Durante el funeral de Estado por el Jimmy Carter, Donald Trump ha escuchado en silencio y con aparente atención los elogios hacia la integridad del ... demócrata. El consenso es claro: con independencia de sus errores, Carter resplandece en la memoria colectiva de Estados Unidos por una conducta moral sobresaliente, tanto en su único mandato presidencial como en su larga vida de expresidente.
Es difícil saber si la celebración del ejemplo ético de Carter interpela lo más mínimo a un Trump a punto de comenzar su segundo mandato. Me inclino a pensar que no. La larga vida empresarial del neoyorquino se encuentra plagada de episodios en los que no hizo caso alguno de las reglas del juego. En su paso por la Casa Blanca de 2016 a 2020 ignoró los conflictos de intereses, benefició a sus negocios, familia y amigos, alentó una insurrección contra el poder legislativo y creó todavía más división en una sociedad muy polarizada.
El largo interregno desde que ganó las elecciones del pasado 5 de noviembre ha servido para despejar las dudas de los que se esforzaban por atisbar pragmatismo y moderación en su futura conducta. Trump ha dejado muy claro que vuelve al poder para llevar a cabo un programa inspirado en el nacionalismo y dispuesto a dejar huella en ámbitos como el comercio, la inmigración o la política exterior. Además, ha conseguido orillar la montaña de casos penales que pesaban sobre él, gracias a la nueva doctrina sobre inmunidad presidencial del Tribunal Supremo. No parece que su avanzada edad le ayude a moderar la combinación extrema de narcisismo y agresividad con la que opera. Trump es y será el gran disruptor de la política estadounidense. Elon Musk, su verdadero vicepresidente, añade leña al fuego a diario y disfrutar preparando experimentos sin tener que rendir cuentas a nadie.
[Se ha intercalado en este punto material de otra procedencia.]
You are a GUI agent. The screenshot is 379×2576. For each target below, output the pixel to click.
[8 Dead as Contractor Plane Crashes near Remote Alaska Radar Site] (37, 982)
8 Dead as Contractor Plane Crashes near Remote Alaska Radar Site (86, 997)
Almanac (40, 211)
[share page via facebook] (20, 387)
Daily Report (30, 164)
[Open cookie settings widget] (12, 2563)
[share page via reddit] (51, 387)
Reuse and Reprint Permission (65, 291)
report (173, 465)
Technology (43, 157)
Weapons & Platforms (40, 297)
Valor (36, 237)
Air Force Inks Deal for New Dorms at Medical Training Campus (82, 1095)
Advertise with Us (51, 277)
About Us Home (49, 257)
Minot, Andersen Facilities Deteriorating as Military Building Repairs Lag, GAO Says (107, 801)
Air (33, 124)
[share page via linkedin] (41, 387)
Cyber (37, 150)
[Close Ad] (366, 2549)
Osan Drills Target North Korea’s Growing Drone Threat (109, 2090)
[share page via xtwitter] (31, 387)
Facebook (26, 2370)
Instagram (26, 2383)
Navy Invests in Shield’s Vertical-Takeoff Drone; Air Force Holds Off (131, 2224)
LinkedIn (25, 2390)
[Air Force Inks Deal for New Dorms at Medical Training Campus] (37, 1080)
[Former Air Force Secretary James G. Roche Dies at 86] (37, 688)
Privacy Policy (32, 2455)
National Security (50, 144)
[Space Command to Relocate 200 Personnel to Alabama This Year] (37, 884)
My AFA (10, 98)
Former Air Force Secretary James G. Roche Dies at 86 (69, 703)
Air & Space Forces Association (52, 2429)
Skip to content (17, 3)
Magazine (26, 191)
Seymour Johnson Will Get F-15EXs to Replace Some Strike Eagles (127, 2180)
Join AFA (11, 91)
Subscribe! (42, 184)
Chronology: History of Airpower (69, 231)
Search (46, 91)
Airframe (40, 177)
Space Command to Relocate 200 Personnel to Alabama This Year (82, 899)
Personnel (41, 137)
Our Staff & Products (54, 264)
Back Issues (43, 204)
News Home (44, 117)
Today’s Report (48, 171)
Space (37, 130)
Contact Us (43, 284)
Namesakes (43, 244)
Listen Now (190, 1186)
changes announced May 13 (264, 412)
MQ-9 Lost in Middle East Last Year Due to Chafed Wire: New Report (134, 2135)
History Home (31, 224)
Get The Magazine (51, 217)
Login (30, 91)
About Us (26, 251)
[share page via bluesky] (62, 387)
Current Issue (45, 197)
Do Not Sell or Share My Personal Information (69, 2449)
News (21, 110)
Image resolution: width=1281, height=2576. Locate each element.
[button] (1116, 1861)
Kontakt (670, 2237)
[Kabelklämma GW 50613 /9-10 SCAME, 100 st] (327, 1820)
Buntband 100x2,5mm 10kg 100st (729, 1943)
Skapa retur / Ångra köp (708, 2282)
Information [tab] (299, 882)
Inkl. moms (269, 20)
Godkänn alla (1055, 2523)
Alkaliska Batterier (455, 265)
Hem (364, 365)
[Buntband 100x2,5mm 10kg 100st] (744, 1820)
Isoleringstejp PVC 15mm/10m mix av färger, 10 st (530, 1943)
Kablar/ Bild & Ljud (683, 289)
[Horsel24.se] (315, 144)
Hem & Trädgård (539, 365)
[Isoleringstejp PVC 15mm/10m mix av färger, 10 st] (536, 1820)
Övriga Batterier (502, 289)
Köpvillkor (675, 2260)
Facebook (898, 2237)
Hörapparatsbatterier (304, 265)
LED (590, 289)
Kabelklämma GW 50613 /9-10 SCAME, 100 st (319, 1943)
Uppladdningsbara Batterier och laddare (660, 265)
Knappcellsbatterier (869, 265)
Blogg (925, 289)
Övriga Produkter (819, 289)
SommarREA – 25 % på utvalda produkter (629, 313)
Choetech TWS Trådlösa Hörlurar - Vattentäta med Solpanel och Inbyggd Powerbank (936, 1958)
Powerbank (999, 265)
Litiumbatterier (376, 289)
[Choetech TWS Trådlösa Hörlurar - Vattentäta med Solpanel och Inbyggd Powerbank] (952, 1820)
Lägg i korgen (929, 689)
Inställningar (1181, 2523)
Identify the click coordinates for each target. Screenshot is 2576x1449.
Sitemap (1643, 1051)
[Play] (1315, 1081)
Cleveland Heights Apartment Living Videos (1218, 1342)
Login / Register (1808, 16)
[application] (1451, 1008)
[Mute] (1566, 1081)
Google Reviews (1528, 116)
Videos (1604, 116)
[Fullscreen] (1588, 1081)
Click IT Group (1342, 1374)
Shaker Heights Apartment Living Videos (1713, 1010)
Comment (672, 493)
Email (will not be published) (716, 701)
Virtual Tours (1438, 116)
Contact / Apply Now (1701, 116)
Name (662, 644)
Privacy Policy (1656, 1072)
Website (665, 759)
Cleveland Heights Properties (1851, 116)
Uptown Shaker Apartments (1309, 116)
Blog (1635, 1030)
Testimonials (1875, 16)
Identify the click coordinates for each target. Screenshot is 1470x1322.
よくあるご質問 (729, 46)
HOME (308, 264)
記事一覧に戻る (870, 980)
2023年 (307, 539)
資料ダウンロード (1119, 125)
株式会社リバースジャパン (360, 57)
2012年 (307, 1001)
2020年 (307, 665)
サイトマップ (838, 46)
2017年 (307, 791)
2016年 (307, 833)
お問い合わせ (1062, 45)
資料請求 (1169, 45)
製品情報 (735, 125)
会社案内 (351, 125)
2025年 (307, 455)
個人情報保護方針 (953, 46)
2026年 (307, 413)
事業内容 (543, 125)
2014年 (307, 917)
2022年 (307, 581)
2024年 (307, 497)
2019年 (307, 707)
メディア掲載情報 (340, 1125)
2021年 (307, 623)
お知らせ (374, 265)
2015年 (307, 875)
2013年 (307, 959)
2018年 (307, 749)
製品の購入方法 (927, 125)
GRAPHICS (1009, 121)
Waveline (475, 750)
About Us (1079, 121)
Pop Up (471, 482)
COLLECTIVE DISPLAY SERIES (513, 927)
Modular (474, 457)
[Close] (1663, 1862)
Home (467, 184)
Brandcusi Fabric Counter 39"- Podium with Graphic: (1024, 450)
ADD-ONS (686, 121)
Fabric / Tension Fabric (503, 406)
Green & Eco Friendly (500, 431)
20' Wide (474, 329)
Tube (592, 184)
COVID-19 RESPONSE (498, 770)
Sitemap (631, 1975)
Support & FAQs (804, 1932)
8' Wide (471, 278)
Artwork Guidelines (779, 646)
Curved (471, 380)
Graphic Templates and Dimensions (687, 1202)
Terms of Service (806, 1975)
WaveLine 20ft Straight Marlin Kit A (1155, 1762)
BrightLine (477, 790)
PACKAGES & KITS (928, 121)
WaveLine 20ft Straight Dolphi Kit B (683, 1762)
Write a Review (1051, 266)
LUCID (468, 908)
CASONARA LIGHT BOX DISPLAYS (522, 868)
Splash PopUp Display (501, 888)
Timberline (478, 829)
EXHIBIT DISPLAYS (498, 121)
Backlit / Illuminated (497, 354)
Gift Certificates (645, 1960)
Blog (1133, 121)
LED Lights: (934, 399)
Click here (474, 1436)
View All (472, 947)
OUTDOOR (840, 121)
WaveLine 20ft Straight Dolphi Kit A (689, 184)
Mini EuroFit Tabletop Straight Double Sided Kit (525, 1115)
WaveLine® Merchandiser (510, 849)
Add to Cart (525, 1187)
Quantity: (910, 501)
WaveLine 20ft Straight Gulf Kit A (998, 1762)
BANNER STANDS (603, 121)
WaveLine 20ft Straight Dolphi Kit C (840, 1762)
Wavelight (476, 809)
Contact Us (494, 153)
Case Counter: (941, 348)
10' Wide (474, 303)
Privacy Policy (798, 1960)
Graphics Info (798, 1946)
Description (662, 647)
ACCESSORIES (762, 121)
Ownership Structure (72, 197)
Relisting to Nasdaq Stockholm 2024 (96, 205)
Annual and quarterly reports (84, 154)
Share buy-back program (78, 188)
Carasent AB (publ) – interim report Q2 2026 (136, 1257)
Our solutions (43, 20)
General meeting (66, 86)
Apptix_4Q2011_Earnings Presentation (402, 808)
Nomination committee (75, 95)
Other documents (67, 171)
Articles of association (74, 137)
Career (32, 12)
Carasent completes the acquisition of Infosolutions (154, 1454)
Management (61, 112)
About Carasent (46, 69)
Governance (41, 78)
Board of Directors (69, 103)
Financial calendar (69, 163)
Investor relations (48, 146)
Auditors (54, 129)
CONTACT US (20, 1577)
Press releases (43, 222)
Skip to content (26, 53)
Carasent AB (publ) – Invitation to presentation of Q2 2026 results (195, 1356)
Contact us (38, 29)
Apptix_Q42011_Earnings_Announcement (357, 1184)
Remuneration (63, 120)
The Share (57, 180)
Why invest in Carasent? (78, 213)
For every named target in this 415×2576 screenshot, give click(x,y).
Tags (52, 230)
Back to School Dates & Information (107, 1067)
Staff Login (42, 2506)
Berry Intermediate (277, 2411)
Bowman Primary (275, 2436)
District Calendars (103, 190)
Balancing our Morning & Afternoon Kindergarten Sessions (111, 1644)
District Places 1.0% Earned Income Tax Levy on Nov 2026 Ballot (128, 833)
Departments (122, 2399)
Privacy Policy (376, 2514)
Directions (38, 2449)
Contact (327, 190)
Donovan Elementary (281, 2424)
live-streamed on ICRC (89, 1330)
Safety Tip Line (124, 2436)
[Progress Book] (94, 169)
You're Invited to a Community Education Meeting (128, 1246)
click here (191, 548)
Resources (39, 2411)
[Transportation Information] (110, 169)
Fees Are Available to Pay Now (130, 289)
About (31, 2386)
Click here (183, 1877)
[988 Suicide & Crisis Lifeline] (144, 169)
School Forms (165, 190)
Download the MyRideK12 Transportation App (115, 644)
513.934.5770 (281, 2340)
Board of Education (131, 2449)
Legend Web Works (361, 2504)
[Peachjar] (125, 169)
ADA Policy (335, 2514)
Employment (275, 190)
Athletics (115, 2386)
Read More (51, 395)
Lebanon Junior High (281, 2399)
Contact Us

Para los europeos, el nuevo ciclo de trumpismo disruptor puede tener efectos muy negativos en tres grandes ámbitos, la economía, la defensa y la democracia. La Unión y sus Estados miembros no están bien preparados para un mundo en el que la superpotencia occidental ya no es proveedor de estabilidad global. Por el contrario, los nuevos bárbaros occidentales, como llamaba un personaje de Henry James a los habitantes de Estados Unidos en 1877, están dispuestos a debilitar las organizaciones multilaterales y apoyan abiertamente a los partidos anti-europeos. Nada dura para siempre y al menos la hoja de ruta europea parece clara: la ola de proteccionismo, aislacionismo y radicalidad debería servir para fortalecer el mercado interior, la identidad política continental y hacer los deberes en defensa.